Komentar Anda soal cap "Manajer Kampungan"?
Enggak apa-apa. Saya senang, kok. Justru terdengar lebih unik. Itu sah-sah saja. Yang penting, kami bekerja secara profesional dan tidak kampungan. Kami tahu benar bagaimana menjual artis dan punya strategi dalam memasarkan atau mempromosikan mereka. Menjadi kebahagiaan besar bagi saya ketika mereka semua bisa sukses dan mampu memperbaiki kondisi ekonomi mereka dengan membeli rumah, mobil, atau barang lainnya, yang dulu hanya jadi angan-angan mereka saja.
Pernah gagal menggarap sebuah band?
Ada beberapa, tapi itu tidak membuat kami patah semangat. Penyebabnya mungkin karena salah strategi saja. Kami belajar dari kesalahan itu dan berusaha keras untuk memperbaikinya.
Ada tidak artis daerah yang kaget dengan popularitas yang didapatnya?
Ada saja, itu manusiawi. Secara psikologis, keberhasilan itu kadang membuat mereka berubah. Tiba-tiba mereka merasa paling penting karena sudah dielu-elukan banyak orang. Dalam hal ini, saya memosisikan diri sebagai orangtua dan berusaha mengingatkan mereka. Caranya, mengingatkan kembali dari mana mereka berasal sebelumnya. Personal touch seperti itu biasanya berhasil untuk mengembalikan rasa rendah hati mereka. Alhamdulillah, banyak yang sadar. Ada juga, sih, yang bandel, tapi setelah itu kembali lagi.

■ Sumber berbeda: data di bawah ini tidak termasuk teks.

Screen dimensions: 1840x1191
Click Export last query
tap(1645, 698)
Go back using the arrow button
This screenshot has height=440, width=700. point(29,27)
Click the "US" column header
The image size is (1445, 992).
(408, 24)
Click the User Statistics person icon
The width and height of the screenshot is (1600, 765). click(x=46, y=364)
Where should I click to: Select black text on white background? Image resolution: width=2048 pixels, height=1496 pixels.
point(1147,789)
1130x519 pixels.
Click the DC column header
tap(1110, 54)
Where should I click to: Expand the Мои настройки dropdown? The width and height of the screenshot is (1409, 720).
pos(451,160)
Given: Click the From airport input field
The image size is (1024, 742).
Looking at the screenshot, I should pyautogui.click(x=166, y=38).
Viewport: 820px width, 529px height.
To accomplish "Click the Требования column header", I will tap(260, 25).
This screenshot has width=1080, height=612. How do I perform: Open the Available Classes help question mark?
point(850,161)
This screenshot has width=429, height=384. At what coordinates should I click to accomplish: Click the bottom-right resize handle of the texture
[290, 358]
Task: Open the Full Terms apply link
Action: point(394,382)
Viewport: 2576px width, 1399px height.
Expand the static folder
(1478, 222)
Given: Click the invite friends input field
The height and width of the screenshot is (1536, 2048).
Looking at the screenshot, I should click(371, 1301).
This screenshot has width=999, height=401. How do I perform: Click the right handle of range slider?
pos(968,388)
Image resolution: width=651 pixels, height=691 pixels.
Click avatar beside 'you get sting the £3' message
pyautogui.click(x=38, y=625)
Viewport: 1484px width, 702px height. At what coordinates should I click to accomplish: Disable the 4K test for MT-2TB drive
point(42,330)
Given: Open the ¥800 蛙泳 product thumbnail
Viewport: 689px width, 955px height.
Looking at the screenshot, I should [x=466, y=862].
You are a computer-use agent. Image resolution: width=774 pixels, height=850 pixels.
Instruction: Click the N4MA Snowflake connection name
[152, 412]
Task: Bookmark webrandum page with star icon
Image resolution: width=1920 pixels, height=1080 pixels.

Oh ya, ada juga artis saya yang sempat keluar dan masuk ke manajemen lain, tapi tak lama kemudian balik lagi. Dalam menjalani bisnis ini, saya berusaha ikhlas dan terbuka saja karena yang kami kelola ini, kan, manusia, bukan robot.
Rencana Positif Art ke depan?
Kami sedang membuat rumah produski dengan program reality show, namanya Selebriti Berbagi dan Wali Nikah. Kami juga membangun penerbitan dengan merilis beberapa buku tokoh dunia hiburan, dan sedang merintis badan usaha pencitraan para artis yang mau terjun ke politik. Untuk yang ini, sudah ada dua artis yang kami tangani.